Fragmented ecosystems and limited supply: Why China cannot break free from Nvidia hardware for AI

(Image credit: Nvidia)

Last week saw major twists in China's AI landscape: Trump imposed a 15% sales tax on AMD and Nvidia hardware sold to China, Beijing froze new Nvidia H20 GPU purchases over security concerns, and DeepSeek dropped plans to train its R2 model on Huawei’s Ascend NPUs — raising doubts about China's ability to rely on domestic hardware for its AI sector.

As part of its recurring five-year strategic plans, China's long-stated goal has been to gain its own technological independence, particularly in new and emerging segments that it sees as key to its national security. However, after years of plowing billions into fab startups and its own nascent chip industry, that country still lags behind its Western counterparts and has struggled to build its own truly insulated supply chain that can create AI accelerators. Additionally, the country lacks an effective software ecosystem to rival Nvidia's CUDA, creating even more challenges. Here's a closer look at how this is impacting the country's AI efforts.

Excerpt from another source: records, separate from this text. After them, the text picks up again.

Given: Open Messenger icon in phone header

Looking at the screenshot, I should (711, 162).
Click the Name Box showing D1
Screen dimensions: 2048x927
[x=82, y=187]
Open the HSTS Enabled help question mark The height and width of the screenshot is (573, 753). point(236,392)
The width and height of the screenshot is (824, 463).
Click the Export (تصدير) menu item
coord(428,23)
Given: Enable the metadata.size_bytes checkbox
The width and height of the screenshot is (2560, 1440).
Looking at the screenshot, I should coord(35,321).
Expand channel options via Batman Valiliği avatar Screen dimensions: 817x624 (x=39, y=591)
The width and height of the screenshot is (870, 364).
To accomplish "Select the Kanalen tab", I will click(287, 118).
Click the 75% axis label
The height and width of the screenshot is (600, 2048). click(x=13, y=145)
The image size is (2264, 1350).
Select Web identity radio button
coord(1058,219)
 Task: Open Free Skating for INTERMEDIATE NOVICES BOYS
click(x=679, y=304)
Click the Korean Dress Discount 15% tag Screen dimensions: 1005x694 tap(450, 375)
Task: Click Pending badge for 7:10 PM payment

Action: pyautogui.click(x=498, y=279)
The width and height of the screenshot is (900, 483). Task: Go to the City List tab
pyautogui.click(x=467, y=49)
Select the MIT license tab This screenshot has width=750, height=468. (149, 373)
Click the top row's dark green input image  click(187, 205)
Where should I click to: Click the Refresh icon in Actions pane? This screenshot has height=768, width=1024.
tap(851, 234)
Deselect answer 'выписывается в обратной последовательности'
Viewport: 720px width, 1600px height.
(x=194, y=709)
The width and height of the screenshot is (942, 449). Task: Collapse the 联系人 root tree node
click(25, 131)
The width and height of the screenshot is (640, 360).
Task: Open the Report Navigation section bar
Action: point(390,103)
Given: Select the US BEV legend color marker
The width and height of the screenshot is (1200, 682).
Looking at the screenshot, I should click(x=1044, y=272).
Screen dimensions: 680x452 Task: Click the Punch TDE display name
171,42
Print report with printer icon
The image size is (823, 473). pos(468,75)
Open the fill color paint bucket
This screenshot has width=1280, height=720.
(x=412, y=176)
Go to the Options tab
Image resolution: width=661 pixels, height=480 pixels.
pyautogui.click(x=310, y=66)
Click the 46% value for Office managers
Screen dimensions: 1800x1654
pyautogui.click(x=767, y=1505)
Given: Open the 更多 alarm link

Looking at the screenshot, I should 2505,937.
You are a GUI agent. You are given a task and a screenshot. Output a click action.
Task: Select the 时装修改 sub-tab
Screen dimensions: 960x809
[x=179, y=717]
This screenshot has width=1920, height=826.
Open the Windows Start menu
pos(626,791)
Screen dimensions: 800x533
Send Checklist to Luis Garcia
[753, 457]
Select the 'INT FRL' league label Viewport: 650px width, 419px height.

China wants to rely on its own hardware

China has had a self-sufficiency plan for its semiconductor industry in general since the mid-2010s. Over time, as the U.S. imposed sanctions against the People's Republic's high-tech sectors, the plan evolved to address supercomputers (including those capable of AI workloads) and fab tools. In 2025, China has created several domestic AI accelerators, and Huawei has even managed to develop its rack-scale CloudMatrix 384.

However, ever since the AI Diffusion Rule was canned, and the incumbent Trump administration banned sales of AMD's Instinct MI308 and Nvidia's HGX H20 to Chinese entities, the PRC doubled down on its efforts to switch crucially important AI companies to using domestic hardware.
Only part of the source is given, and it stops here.